**Excerpt provided:**
==============================
Correspondence: Requests for reprints should be sent to Pamela J. Surkan, ScD, Harvard School of Public Health, Landmark Center, 401 Park Dr, 4th Floor West, Room 415, Boston, MA 02215 (e-mail: psurkan{at}hsph.harvard.edu).
Objectives. We assessed whether maternal depressive symptoms and parenting self-efficacy were associated with child growth delay.
Methods. We collected data from a random sample of 595 low-income mothers and their children aged 6 to 24 months in Teresina, Piauí, Brazil, including information on sociodemographic characteristics, mothers depressive symptoms and parenting self-efficacy, and childrens anthropometric characteristics. We used adjusted logistic regression models in our analyses.
Results. Depressive symptoms among mothers were associated with 1.8 times higher odds (95% confidence interval [CI] = 1.1, 2.9) of short stature among children. Parenting self-efficacy was not associated with short stature, nor did it mediate or modify the relationship between depressive symptoms and short stature. Maternal depressive symptoms and self-efficacy were not related to child underweight.
Conclusions. Our results showed that among low-income Brazilian families maternal depressive symptoms, but not self-efficacy, were associated with short stature in children aged 6 to 24 months after adjustment for known predictors of growth.
==============================
**What to do:** According to the abstract on maternal depressive symptoms and child growth, how many low-income mothers were in the random sample?

**Items listed in a dataset:**
==============================
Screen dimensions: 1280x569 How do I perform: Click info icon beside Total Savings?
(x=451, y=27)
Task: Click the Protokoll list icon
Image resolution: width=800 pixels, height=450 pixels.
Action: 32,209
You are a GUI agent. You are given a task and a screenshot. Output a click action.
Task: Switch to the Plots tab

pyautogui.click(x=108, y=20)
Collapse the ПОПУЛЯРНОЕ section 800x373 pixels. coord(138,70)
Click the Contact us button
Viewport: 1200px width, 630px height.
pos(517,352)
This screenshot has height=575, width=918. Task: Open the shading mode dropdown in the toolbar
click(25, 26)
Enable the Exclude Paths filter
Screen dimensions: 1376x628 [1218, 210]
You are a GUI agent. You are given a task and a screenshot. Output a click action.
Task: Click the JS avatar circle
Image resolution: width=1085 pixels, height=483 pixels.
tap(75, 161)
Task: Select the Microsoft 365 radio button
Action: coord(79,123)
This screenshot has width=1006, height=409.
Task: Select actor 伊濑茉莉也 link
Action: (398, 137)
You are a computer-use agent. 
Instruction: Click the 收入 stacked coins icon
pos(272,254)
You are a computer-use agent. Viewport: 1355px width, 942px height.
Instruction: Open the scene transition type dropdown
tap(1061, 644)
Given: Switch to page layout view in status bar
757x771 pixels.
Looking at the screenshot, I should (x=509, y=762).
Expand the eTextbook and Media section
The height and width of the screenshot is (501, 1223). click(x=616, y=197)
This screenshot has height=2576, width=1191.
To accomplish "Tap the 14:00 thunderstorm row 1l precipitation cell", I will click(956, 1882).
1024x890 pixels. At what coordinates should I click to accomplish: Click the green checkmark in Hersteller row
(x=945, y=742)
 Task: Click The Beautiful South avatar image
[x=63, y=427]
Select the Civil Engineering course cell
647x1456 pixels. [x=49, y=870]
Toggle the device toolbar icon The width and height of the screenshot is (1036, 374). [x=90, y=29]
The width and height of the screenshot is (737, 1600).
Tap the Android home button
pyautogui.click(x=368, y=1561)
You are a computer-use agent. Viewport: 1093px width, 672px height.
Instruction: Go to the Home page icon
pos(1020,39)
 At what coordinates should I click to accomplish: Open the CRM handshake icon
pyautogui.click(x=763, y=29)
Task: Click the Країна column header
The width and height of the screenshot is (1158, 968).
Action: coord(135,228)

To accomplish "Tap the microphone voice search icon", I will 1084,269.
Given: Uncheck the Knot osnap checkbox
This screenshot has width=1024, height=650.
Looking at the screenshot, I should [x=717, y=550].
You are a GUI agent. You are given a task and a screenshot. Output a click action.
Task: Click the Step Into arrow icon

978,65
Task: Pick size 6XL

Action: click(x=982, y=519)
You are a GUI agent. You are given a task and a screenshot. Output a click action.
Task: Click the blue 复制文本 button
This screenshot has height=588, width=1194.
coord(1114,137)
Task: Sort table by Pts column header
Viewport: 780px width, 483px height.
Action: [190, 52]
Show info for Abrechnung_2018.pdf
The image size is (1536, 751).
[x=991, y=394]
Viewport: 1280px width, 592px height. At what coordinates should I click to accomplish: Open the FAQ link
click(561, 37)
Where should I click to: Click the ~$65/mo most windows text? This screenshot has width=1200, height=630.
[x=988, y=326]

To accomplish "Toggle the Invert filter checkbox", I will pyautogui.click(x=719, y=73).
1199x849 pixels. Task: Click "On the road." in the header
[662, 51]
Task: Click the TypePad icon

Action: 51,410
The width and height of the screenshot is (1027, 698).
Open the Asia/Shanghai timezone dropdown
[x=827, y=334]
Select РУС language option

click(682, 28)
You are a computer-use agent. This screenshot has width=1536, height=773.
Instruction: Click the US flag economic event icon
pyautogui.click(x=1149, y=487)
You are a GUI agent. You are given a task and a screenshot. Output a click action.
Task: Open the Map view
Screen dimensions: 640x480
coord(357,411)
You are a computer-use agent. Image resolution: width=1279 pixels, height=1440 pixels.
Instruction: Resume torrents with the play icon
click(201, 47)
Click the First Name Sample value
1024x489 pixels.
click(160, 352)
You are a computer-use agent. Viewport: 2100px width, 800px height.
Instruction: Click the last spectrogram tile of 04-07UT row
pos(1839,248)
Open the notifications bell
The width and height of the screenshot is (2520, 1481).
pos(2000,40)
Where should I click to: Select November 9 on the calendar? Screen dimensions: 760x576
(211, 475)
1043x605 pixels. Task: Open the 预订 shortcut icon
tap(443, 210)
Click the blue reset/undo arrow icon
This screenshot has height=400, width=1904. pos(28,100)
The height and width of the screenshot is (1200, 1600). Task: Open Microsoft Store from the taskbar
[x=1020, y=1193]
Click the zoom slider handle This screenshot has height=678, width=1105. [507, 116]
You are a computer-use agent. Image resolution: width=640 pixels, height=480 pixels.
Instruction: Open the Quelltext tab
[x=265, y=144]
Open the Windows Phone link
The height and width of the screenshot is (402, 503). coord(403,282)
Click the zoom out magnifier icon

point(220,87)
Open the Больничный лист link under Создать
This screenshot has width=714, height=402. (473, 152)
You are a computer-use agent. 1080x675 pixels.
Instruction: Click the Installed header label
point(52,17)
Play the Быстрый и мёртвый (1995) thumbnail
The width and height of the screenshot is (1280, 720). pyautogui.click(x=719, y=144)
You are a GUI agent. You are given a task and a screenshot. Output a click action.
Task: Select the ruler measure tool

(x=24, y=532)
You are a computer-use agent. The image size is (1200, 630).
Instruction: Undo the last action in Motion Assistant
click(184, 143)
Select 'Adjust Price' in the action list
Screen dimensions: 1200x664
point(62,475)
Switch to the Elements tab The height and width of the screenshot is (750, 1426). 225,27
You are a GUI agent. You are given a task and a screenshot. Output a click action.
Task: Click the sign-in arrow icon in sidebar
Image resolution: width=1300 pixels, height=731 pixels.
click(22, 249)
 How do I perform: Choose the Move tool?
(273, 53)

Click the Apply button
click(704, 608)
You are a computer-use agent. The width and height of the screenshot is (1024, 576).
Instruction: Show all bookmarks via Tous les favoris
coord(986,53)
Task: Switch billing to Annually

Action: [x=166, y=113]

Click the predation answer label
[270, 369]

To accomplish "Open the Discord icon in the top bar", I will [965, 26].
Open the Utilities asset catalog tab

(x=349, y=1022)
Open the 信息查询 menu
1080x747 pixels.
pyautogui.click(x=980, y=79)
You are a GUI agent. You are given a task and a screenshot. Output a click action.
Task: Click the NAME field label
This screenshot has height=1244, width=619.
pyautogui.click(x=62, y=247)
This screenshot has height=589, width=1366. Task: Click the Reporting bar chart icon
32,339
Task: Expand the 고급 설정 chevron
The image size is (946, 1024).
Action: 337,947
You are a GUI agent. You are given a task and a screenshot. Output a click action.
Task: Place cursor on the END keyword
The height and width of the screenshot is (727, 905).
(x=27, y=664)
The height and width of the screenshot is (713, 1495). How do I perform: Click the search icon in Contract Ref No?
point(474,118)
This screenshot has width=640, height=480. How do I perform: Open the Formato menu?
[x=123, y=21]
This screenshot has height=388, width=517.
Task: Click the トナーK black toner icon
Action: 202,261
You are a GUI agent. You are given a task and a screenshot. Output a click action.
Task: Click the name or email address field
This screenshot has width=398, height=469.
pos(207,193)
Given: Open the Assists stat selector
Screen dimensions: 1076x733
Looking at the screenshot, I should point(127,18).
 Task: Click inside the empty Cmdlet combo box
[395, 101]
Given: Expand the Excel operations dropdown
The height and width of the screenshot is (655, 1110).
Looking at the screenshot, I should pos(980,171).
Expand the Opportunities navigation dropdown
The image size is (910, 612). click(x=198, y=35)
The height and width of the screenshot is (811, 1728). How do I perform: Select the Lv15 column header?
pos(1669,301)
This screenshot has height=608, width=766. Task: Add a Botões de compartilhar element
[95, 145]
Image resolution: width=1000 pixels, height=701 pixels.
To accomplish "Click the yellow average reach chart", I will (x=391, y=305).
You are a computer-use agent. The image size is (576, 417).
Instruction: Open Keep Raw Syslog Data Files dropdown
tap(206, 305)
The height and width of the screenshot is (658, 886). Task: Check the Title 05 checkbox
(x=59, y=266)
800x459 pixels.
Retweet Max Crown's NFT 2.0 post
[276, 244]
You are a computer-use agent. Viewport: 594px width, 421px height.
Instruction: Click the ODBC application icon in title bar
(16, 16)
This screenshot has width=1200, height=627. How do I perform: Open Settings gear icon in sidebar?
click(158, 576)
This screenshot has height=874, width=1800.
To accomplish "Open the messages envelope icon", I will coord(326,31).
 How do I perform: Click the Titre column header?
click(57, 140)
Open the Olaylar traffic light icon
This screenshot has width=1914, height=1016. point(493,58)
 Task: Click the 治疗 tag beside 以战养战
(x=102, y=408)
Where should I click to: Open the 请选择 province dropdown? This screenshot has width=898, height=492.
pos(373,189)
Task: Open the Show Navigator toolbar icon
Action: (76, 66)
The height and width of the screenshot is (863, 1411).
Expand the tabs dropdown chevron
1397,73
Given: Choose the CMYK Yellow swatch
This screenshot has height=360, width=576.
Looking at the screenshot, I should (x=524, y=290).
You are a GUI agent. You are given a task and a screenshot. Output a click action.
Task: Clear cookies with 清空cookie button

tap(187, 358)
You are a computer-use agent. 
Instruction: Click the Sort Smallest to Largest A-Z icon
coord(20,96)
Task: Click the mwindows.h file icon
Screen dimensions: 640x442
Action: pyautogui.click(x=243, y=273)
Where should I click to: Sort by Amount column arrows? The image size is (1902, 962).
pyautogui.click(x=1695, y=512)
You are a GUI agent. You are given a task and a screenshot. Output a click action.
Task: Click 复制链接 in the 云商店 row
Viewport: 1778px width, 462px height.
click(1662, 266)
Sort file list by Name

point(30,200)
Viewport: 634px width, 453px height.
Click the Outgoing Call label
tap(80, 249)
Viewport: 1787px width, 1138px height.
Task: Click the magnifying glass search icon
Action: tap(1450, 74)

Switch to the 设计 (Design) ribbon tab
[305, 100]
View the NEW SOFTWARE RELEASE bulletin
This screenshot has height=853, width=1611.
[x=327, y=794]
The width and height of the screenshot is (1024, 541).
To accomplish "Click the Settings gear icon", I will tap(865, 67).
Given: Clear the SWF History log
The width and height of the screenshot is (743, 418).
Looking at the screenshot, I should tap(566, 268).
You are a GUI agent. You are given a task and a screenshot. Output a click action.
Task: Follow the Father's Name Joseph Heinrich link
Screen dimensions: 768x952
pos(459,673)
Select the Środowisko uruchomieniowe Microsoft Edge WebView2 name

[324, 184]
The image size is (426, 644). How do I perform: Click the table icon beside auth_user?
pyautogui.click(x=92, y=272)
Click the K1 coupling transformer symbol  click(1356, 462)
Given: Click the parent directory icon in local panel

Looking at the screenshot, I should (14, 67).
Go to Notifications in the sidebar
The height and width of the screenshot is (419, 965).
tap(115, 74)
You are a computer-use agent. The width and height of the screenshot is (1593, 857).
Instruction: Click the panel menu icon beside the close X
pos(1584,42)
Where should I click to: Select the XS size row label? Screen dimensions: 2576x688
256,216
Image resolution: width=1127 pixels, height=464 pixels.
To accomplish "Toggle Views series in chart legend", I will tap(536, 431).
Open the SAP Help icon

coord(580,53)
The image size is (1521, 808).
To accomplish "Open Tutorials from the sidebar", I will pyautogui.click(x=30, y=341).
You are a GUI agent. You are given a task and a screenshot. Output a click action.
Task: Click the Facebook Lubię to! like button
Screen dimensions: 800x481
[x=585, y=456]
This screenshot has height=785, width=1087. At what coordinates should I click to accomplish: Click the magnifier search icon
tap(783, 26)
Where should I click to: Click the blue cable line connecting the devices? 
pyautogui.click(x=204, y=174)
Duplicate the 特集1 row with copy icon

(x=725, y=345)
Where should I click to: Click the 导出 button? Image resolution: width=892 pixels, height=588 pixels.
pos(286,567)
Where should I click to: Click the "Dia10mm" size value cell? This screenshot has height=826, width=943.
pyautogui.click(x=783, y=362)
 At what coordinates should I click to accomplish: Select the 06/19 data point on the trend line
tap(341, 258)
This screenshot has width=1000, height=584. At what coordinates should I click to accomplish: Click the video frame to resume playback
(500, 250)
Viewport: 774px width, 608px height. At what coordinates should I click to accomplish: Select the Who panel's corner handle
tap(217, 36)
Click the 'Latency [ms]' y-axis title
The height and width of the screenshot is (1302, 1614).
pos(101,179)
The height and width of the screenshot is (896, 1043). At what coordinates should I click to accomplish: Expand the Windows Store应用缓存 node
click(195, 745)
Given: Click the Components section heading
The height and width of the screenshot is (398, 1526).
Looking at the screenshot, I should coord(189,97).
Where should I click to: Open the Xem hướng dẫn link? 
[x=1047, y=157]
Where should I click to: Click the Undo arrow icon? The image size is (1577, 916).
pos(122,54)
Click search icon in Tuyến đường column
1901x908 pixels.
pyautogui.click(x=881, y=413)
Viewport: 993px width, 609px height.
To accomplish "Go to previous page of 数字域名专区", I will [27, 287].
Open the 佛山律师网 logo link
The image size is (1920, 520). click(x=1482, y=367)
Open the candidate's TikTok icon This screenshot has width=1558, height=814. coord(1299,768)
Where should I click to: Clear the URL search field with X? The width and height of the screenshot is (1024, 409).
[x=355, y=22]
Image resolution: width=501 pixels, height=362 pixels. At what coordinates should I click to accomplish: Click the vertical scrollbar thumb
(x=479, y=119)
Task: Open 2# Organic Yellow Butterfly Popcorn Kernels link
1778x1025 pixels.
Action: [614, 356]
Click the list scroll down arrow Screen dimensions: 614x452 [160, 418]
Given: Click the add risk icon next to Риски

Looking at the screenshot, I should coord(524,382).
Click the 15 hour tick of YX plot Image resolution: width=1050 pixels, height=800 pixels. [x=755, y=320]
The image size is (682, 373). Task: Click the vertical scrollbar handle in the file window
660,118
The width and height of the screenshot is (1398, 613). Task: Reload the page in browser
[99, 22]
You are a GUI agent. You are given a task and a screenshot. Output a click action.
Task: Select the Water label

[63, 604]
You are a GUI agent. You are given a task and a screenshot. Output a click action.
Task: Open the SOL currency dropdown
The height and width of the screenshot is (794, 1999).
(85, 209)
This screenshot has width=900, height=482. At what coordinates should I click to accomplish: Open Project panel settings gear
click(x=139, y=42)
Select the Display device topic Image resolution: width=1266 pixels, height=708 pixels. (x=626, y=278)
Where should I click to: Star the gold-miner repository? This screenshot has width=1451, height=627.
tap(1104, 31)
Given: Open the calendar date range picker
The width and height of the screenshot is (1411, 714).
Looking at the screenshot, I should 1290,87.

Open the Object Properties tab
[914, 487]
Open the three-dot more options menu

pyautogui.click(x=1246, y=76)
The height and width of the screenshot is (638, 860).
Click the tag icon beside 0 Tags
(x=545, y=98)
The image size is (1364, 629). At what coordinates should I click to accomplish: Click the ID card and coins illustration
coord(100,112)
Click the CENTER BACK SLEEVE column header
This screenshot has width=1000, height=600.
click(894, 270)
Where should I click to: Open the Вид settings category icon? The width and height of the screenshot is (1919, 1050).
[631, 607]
==============================
**Answer section:** 595